DOCUMENT PASSAGE:

+ + + + +

6.4. Insurance.  The Company may maintain insurance to protect any person against any expense, liability, or loss, whether or not the Company would have the power to indemnify such person against such expense, liability, or loss under the Act.

 

6.5. Survival.  The indemnities provided for in this Agreement survive the Transfer of an Indemnified Person’s Membership Interest, the termination of the person’s status as a Member or other status giving rise to classification as an Indemnified Person, and the termination of this Agreement and the Company.

 

ARTICLE VII

 

BOOKS AND RECORDS; REPORTS

 

7.1. Maintenance of and Access to Books and Records.  The Company shall maintain such books and records regarding the Company’s business and properties as is reasonable, including all books and records required under the Act.  Any Member and its representatives may from time to time at such Member's expense examine (and make copies and extracts of) the Company's books, records and documents of any kind  at such reasonable times as such Member may request upon reasonable notice.

 

7.2. Fiscal Year.  The Company shall adopt the calendar year as its fiscal year for financial and tax accounting purposes.

 

7.3. Financial, Operating Reports and Inspection Rights.

 

(a) Quarterly Report.  As soon as practicable after the end of each of the first three quarters of each fiscal year, but in any event not later than 60 days after the end of each such quarter, the Manager shall deliver to each Member a quarterly report containing summary Company balance sheet as of the end of such quarter and summary Company statements of income, cash flows, and changes in Members’ equity for such quarter and for the portion of the fiscal year through such date.

 

(b) Annual Report.  As soon as practicable after the end of each fiscal year, but in any event not later than 90 days after the end of the fiscal year, the Manager shall deliver to each Member an annual report containing the following:

 

(i) a Company balance sheet as of the end of such fiscal year, and Company statements of income, cash flows, and changes in Members’ equity for such fiscal year, each in reasonable detail and prepared according to United States generally accepted accounting principles; and

 

(ii) a statement of changes in the Member’s Capital Account (showing the balance in the Member’s Capital Account as of the beginning of the fiscal year, contributions or distributions during the year, allocations of profits and losses during the year, any other adjustments to the Capital Account balances during the year, and the balance in the Capital Account as of the end of the year).

 

(c) Inspection Rights Under Cardinal LLC Agreement.  Upon notice to the Manager by any Member, such Member may request the Company to exercise its inspection rights as a Category A Member of Cardinal under the provisions of Section 7.4 of the Cardinal LLC Agreement.

 

7.4. Tax Reports.

 

(a) Not later than the date (including extensions) for filing the Company’s tax return with the Internal Revenue Service (Form 1065), the Manager shall deliver to each person who was a Member or Assignee at any time during the period covered by the return all information necessary for the preparation of such person’s United States federal income tax returns, including a Form 1065 Schedule K-1 (if applicable).

 

(b) Upon the written request of any Member or Assignee, the Manager shall deliver to such person information necessary for the preparation of any tax returns that must be filed by such person, including information necessary for estimating and paying estimated taxes.

 

7.5. Transmission of Communications.  Each person who holds a Membership Interest on behalf of, or for the benefit of, another person or persons shall be responsible for conveying any report, notice, or other communication received concerning the Company’s affairs to such other person or persons.

+ + + + +

GIVEN TASK A:
From the agreement excerpt, print everything from "(i) a Company" down to "of the year).".
GIVEN TASK B:
Shorten the paragraph of the agreement excerpt that begins "(a) Quarterly Report." while keeping its main facts.
GIVEN TASK C:
Answer these questions using the agreement excerpt:
(i) What does the Company adopt as its fiscal year?
(ii) What is the latest the Manager may deliver the annual report?
(iii) Which form is named for the Company's tax return with the Internal Revenue Service?

DATA PROVIDED:
+ + + + +

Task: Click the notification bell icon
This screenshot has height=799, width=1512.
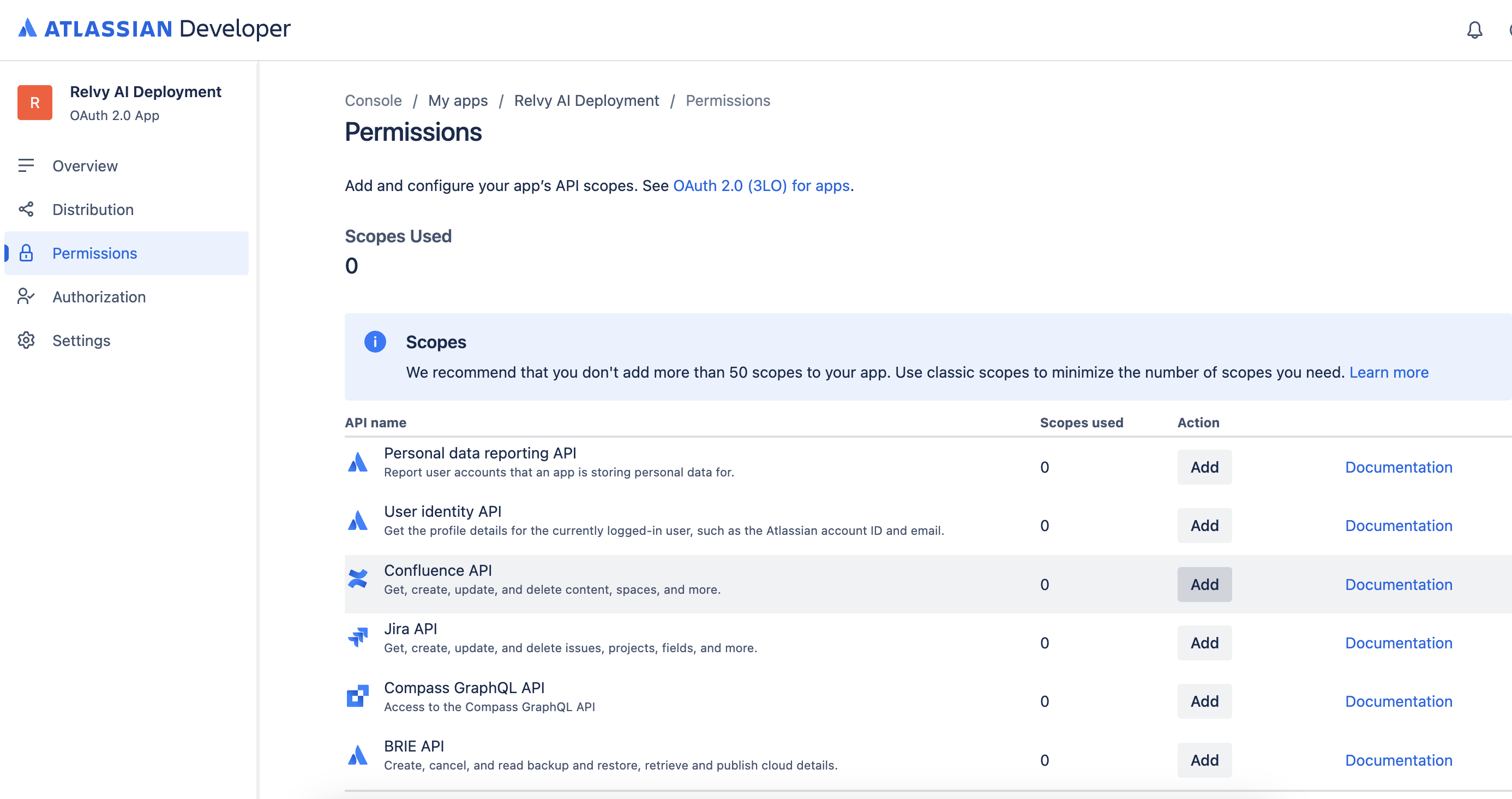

+ + + + +

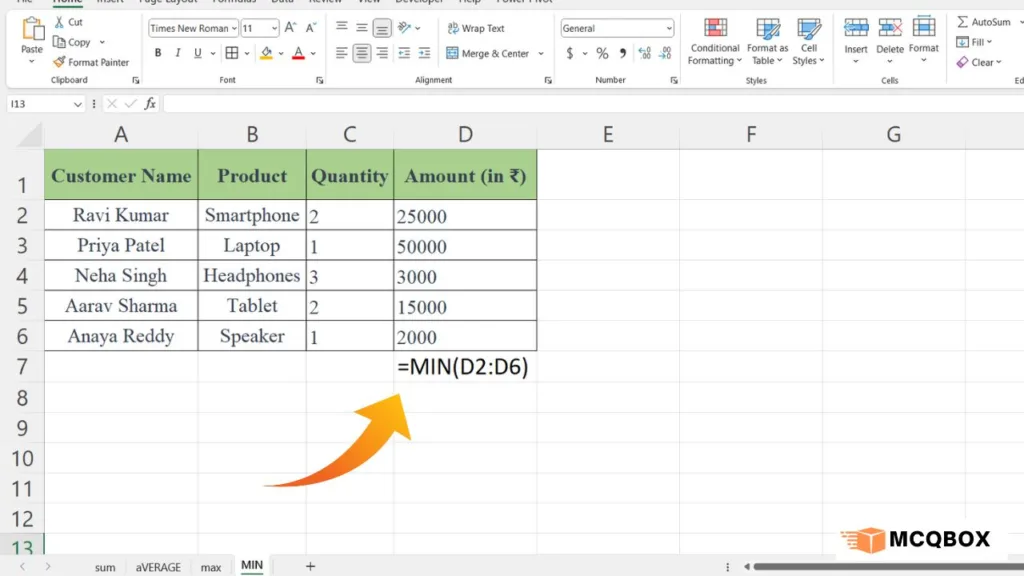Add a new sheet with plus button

+ + + + +

EXERCISE SOLUTION A:
(i) a Company balance sheet as of the end of such fiscal year, and Company statements of income, cash flows, and changes in Members’ equity for such fiscal year, each in reasonable detail and prepared according to United States generally accepted accounting principles; and

 

(ii) a statement of changes in the Member’s Capital Account (showing the balance in the Member’s Capital Account as of the beginning of the fiscal year, contributions or distributions during the year, allocations of profits and losses during the year, any other adjustments to the Capital Account balances during the year, and the balance in the Capital Account as of the end of the year).

EXERCISE SOLUTION B:
Within 60 days after the end of each of the first three quarters of each fiscal year, and sooner if practicable, the Manager must send each Member a quarterly report. The report contains a summary balance sheet as of the quarter's end and summary statements of income, cash flows, and changes in Members' equity, both for the quarter and for the fiscal year to date.

EXERCISE SOLUTION C:
(i) The calendar year.
(ii) 90 days after the end of the fiscal year.
(iii) Form 1065.